**EXERCISE:** Reproduce each of the records below verbatim, omitting the pictures from your answer.
>> start DATA TO USE
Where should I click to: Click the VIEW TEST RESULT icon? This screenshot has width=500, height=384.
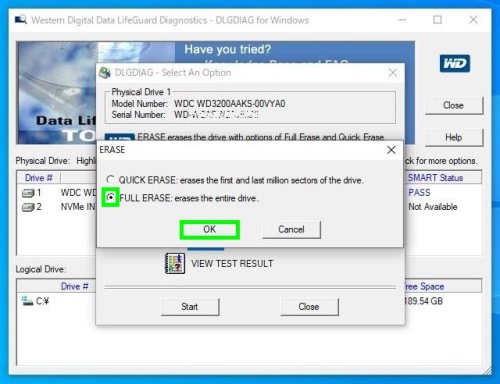175,263
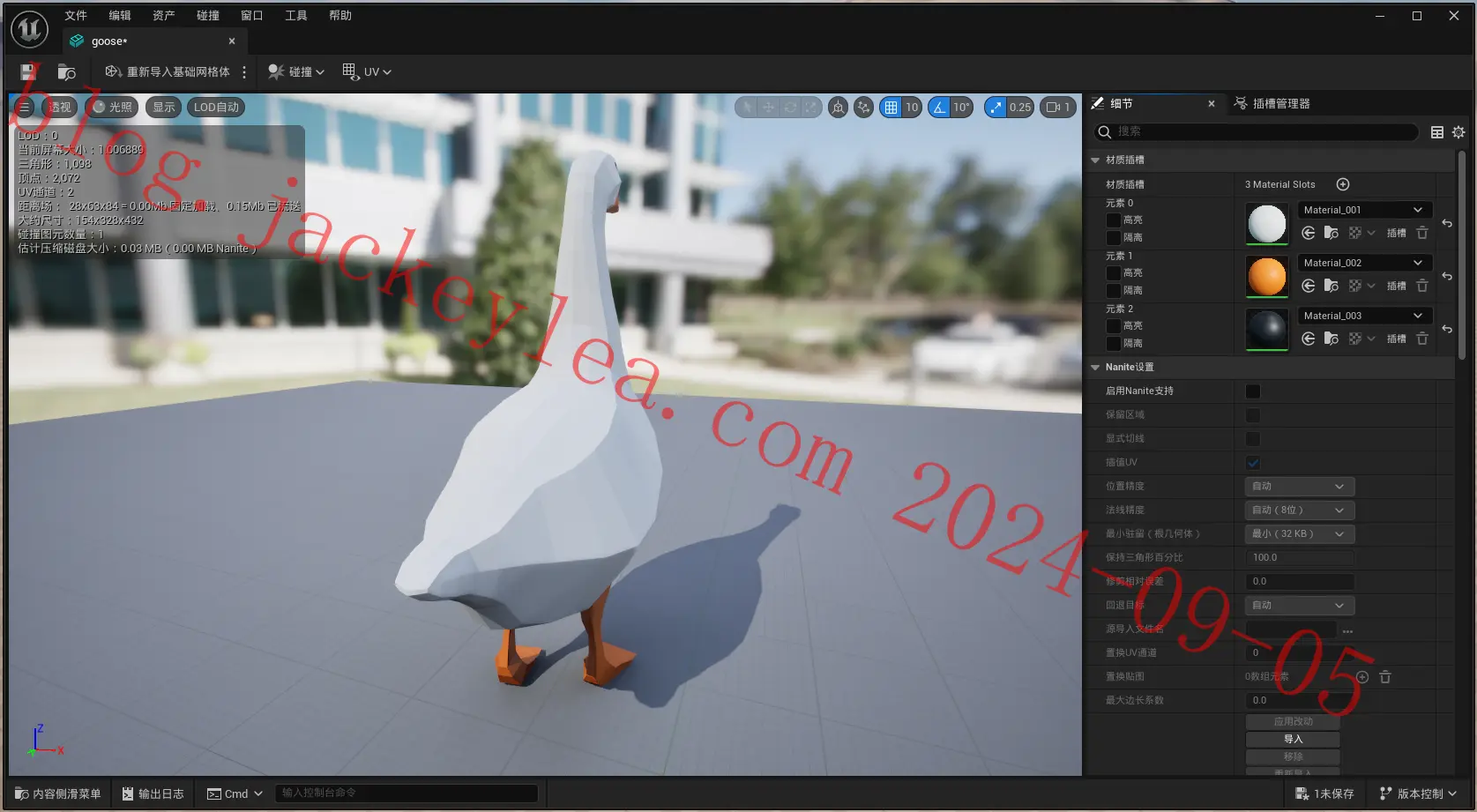The image size is (1477, 812).
Task: Open the 窗口 (Window) menu
Action: point(252,16)
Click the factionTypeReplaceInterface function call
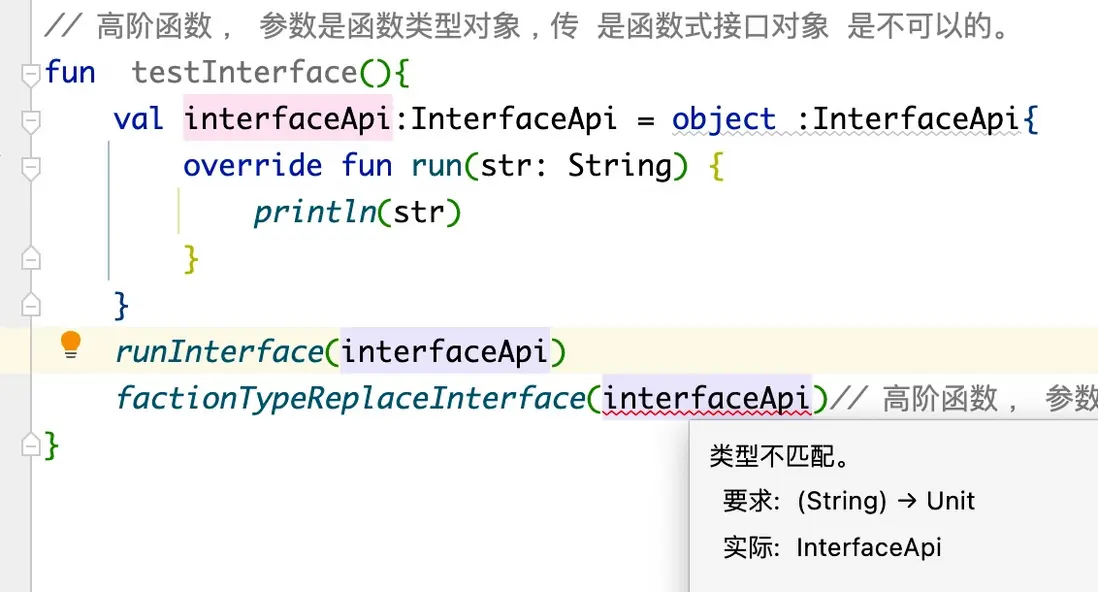Image resolution: width=1098 pixels, height=592 pixels. coord(350,399)
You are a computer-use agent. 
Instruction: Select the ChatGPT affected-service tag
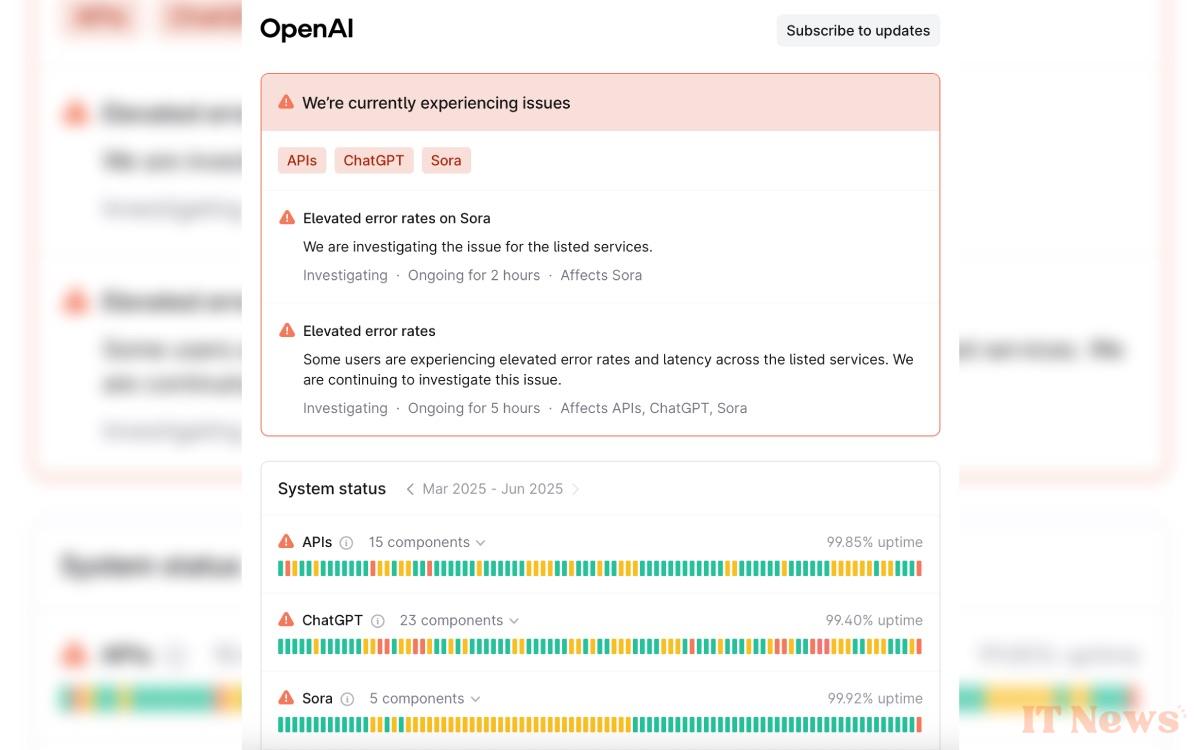(x=374, y=160)
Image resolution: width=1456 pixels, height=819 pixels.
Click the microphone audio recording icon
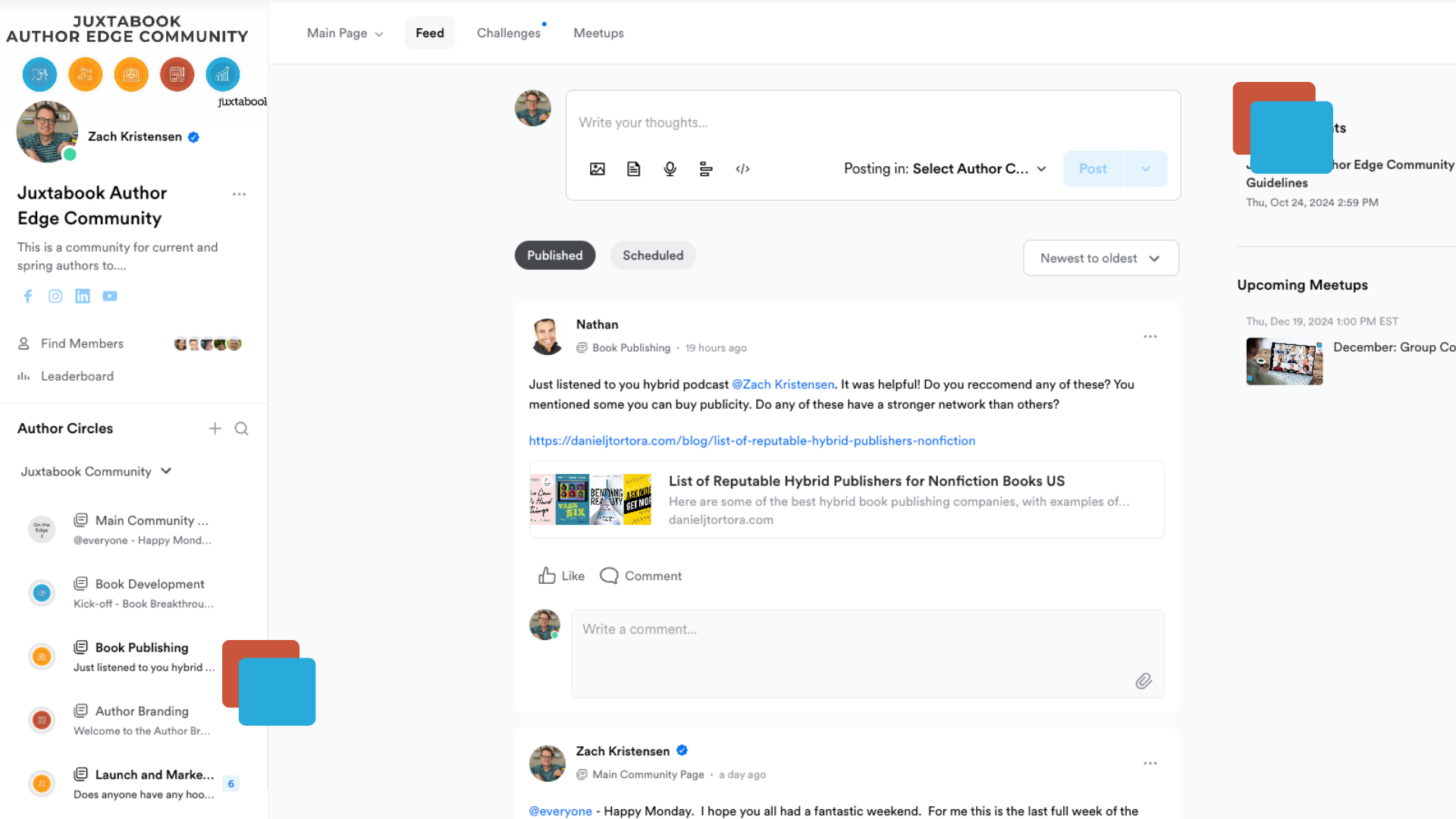coord(670,169)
>> end DATA TO USE
**REPLY:**
Where should I click to: Click the VIEW TEST RESULT icon? This screenshot has width=500, height=384.
175,263
The image size is (1477, 812).
Task: Open the 窗口 (Window) menu
Action: point(252,16)
Click the factionTypeReplaceInterface function call
Image resolution: width=1098 pixels, height=592 pixels. coord(350,399)
You are a computer-use agent. 
Instruction: Select the ChatGPT affected-service tag
(x=374, y=160)
Image resolution: width=1456 pixels, height=819 pixels.
Click the microphone audio recording icon
coord(670,169)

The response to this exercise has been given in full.